Same applies to wearables (barely alive thanks to a few specific use cases and Apple).
It's like someone thinks they can create a TV, just let it be and it will develop into something bigger. Sometimes that's the case and sometimes you've got to fully be behind it.
The terrifying thing about Meta (and their large, connected world) is that, if you look at someone the wrong way and get reported, you lose access to all your games. Even single-player ones! It’s too dangerous to open, let alone engage with.
> I think VR's issue is that most people don't want to strap things to their face.
It's the whole package, not just one factor. Motion sickness, strapping something to your face, requirement for "free space" to move around and exercise of being up for an extended period of time.
Playing a shooter in VR is genuinely one of my favorite experience, it feels tactical, you have to crouch, reload, you hear the bullets wishling close to your ears, etc... but it's also an experience that is kept to the odd weekend, every once in a while, because it genuinely feels like work to setup everything.
it's literally game changing for flight simulators, especially dogfight simulators. Being able to very easily swivel your head to keep a target in your sightline is amazing.

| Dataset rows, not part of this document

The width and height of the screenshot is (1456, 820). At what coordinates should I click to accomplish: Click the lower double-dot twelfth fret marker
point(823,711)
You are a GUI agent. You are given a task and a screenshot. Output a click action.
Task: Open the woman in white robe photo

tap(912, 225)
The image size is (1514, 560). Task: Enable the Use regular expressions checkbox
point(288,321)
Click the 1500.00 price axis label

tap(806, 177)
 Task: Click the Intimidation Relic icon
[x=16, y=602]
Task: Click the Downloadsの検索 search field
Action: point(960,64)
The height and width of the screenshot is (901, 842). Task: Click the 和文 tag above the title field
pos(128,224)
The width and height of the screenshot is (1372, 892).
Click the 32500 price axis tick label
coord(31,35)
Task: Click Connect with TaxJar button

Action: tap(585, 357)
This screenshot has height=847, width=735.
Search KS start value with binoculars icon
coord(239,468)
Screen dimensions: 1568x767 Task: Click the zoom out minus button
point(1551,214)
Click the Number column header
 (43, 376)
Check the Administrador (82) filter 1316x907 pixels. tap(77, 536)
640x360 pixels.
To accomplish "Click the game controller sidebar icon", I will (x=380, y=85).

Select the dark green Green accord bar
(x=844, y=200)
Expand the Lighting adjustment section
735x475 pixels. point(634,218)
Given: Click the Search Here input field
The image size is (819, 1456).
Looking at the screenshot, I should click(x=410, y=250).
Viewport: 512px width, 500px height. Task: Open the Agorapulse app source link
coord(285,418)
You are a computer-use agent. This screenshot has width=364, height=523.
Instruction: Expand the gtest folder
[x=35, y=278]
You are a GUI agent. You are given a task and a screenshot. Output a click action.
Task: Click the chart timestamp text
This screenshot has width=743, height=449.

I put a ton of hours into Elite Dangerous that I wouldn't have otherwise.
> While I don't disagree with your point, I think VR's issue is that most people don't want to strap things to their face.
I'd go the opposite way. The problem with current VR is it is just some goggles. What you really want is a full exoskeleton to capture all your movement and add some force feedback. Put it on servos so you can add a little free fall here and there, some fans around to get the feeling of wind. Yeah it would not be cheap (at least at first).
Have you tried current gen VR? Honestly, the experience of playing VR Ping pong is SO much like the real thing on the Quest 3. Synth riders is also fantastic. But the best experiences don't really fit into the "video game" box imho; it's closer to buying roller blades / skates or ski equipment.
I was also surprised at how much mixed-reality made a difference for me personally. I'm much more likely to strap the thing to my head when I can have awareness of what's happening in the physical world.
VR is IMO the evolution of systems like the Kinect, but that aside, the various companies that made VR sets have spent billions developing the technology and I'm confident they are offering (game) developers money to make VR versions of their games or new IPs targeting VR; I think at this point every major developer and publisher has done one or more VR titles, be they exclusives or VR versions of games (like Skyrim VR).
But even then, VR never became the runaway success that they were hoping for. I think, anyway. Same with Apple Vision, it went real quiet around that after the initial release.
Looking around my neck of the woods (the Netherlands), VR / AR is basically nonexistent. You'd expect VR and VR titles to have their own section in gaming stores... no such luck. (mind you / caveat, we don't actually have many gaming stores like that)
The Wii was one of the most successful consoles of all time. Half the games had people standing up and swinging at something. That doesn't track at all.
Let's stack up all PC games and all console games and let's see which ones involve physical movement and then see how long people stick with those games. Do you know any gamers? I do. They don't want to move.
I think that was purely from the novelty factor and because it initially attracted a lot of people who weren't into gaming. Past the first few funny weeks when people would let visitors try wii sports and have a few laughs, the thing ended up collecting dust in most households with no kids.
The main problem for Nintendo was that countless Wii buyers never moved beyond Wii Sports and maybe Mario Kart. Despite having over 100 million units sold, staple franchises sold pretty badly compared to the Switch.
Animal Crossing City Folk? 3 million. Animal Crossing New Horizons? 47 million.
Mario Party 8? 9 million. Super Mario Party? 21 million.
Zelda Twilight Princess? 8 million. Zelda Breath of the Wild? 34 million.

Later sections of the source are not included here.